_演習用レコード_
┄┄┄┄┄┄

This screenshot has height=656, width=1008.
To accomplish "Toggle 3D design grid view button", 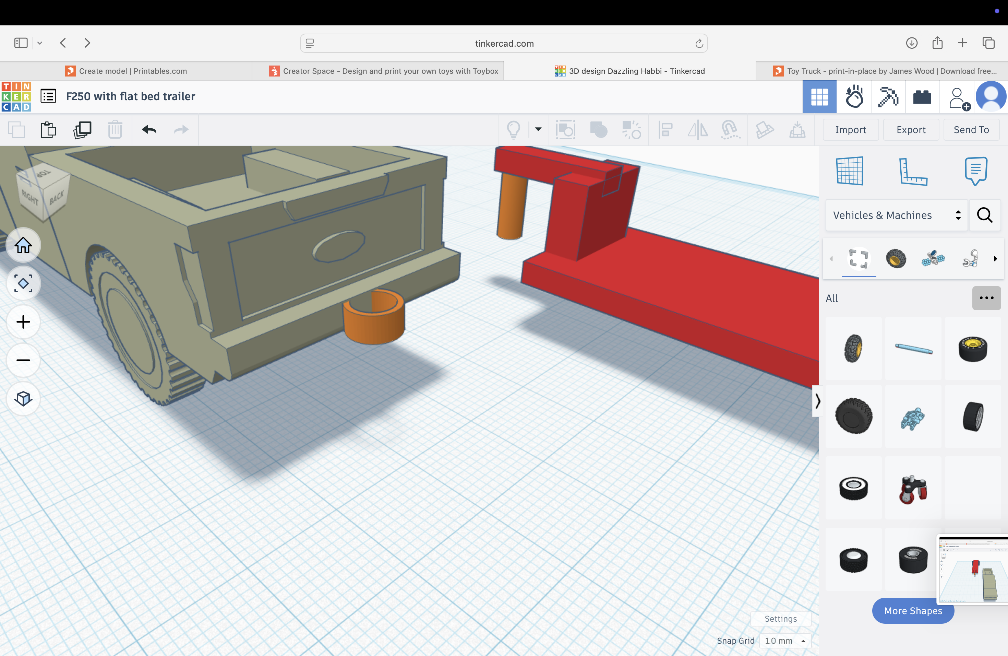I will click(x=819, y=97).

┄┄┄┄┄┄

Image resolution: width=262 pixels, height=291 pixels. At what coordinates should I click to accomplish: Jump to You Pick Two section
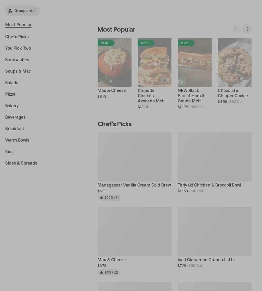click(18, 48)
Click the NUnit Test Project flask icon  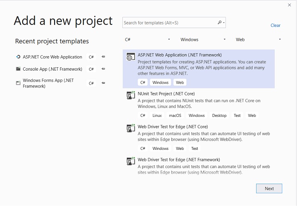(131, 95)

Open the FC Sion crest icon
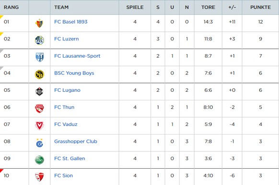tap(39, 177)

┄┄┄┄┄┄

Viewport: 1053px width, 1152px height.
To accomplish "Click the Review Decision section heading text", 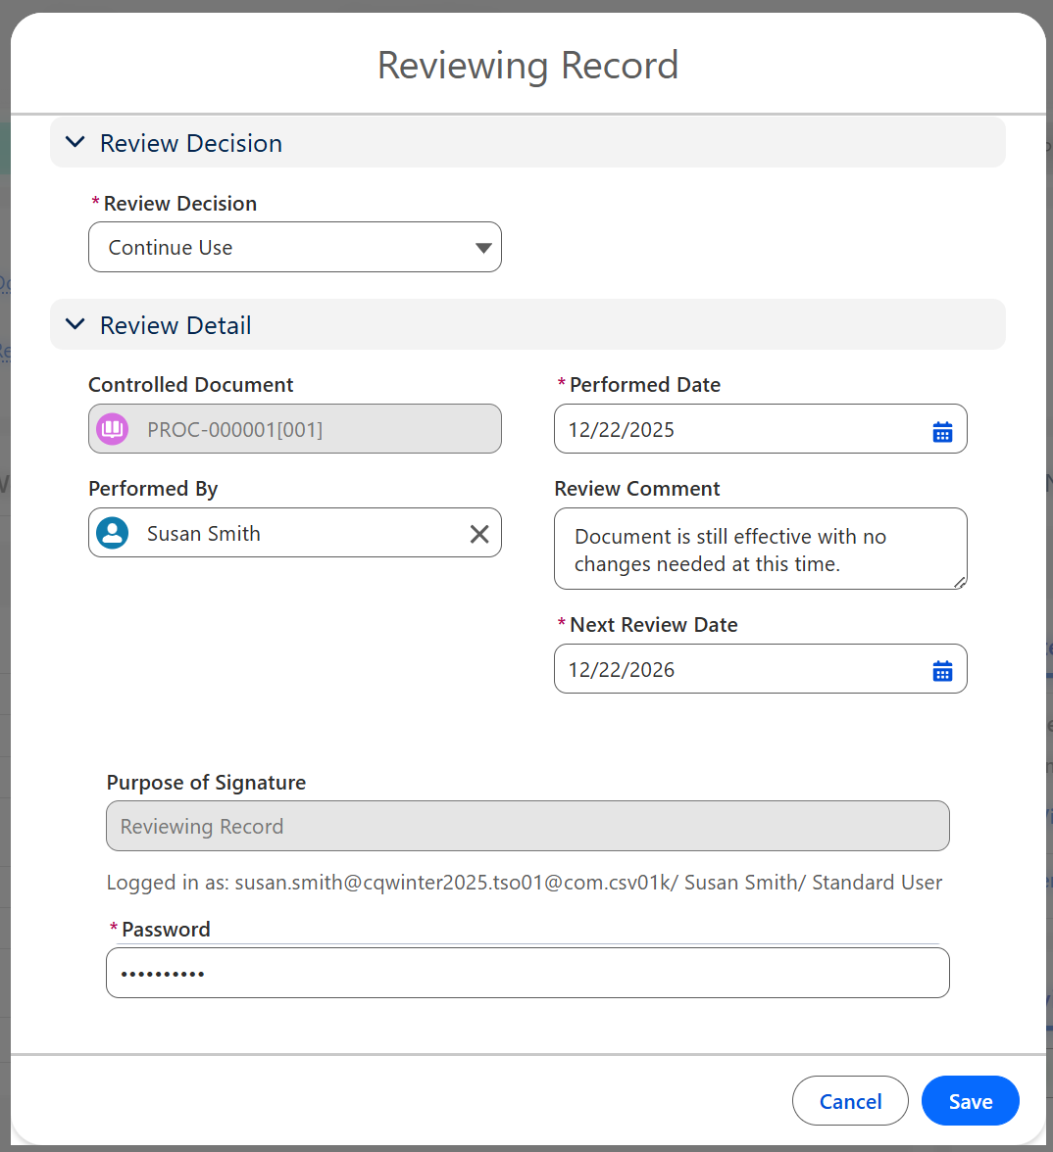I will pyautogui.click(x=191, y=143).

┄┄┄┄┄┄

_課題_
上のレコードで文字列「width」を含む行はいくつあるか。数値のみで答えよ。

_演習の解答_
3